Consigne: Prolongez le texte ci-dessous sur le Moulin de Bazoncourt en commençant juste après sa dernière phrase.

Fonctionnement technique et infrastructures du moulin
Le Moulin de Bazoncourt illustre parfaitement l'ingénierie hydraulique traditionnelle des moulins lorrains. Selon Valentin Pelsy dans son étude historique de 1895, ces moulins représentaient "l'adaptation remarquable de l'intelligence humaine aux forces naturelles, transformant la puissance tranquille de nos ruisseaux en outil de subsistance pour nos populations rurales."
Le moulin fonctionnait grâce à la force motrice de l'eau de la Nied, canalisée et dirigée vers une roue à aubes, également appelée « moteur hydraulique ». Cette roue, d'un diamètre de 4,5 mètres, activait un axe vertical en bois qui mettait en mouvement les meules situées à l'intérieur du bâtiment. L'ensemble du système repose sur une utilisation optimisée de cette force, canalisée et dirigée avec précision vers les mécanismes de mouture.
La quantité de grain stockée était de plusieurs tonnes, ce qui nécessitait une solide infrastructure : dans la meunerie, trois poutres de 40 cm de diamètre soutiennent le plancher du grenier. Deux renforts en pierre, larges de deux mètres et hauts de trois à quatre mètres, soutiennent le mur nord-ouest afin de résister aux fortes pressions exercées par les charges de grain. La base de la meunerie est bâtie en granite, avec des murs de 60 cm d'épaisseur, reposant sur des fondations en chêne, selon une technique similaire à celle employée pour la cathédrale de Metz. Dans les années 1950, un ouvrier chargé de la réfection des écluses aurait dû scier une de ces poutres anciennes. Il aurait raconté que la lame devenait bleue tant le bois était dur.
La prise d'eau et le système hydraulique
Le déversoir et les canaux
Plan détaillé des infrastructures hydrauliques et des bâtiments actuels du Moulin.

Données enregistrées:
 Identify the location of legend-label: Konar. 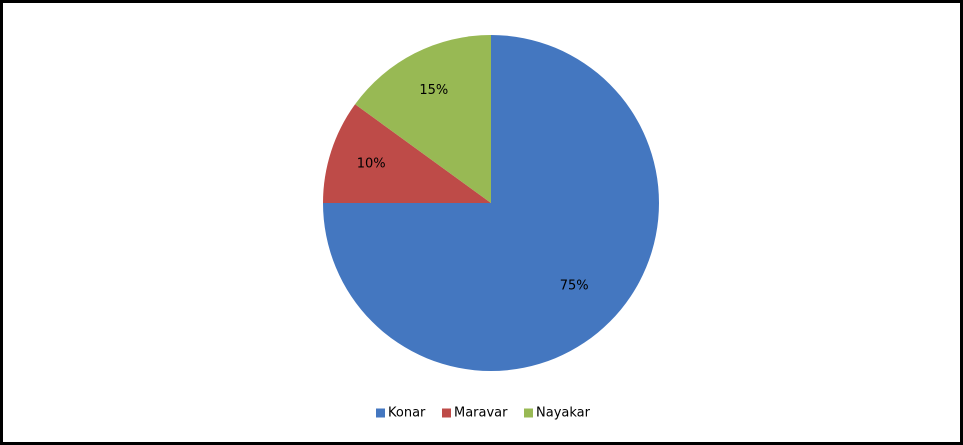
(407, 414).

Résultat attendu:
Le système hydraulique du moulin s'articule autour d'un déversoir soigneusement calibré qui détourne une partie du débit de la Nied vers le canal d'amenée. Comme l'explique Pelsy : "Le plateau lorrain, si richement doté au point de vue de l'écoulement de ses eaux, a dû voir de bonne heure se dresser sur les bords de ses nombreux ruisseaux de primitifs moulins."
Le canal d'amenée, avec sa pente douce calculée, conduit l'eau vers la chambre d'eau où elle s'accumule avant d'actionner la roue. Ce système permet de créer une réserve d'énergie hydraulique, particulièrement importante pour les rivières au débit irrégulier comme la Nied.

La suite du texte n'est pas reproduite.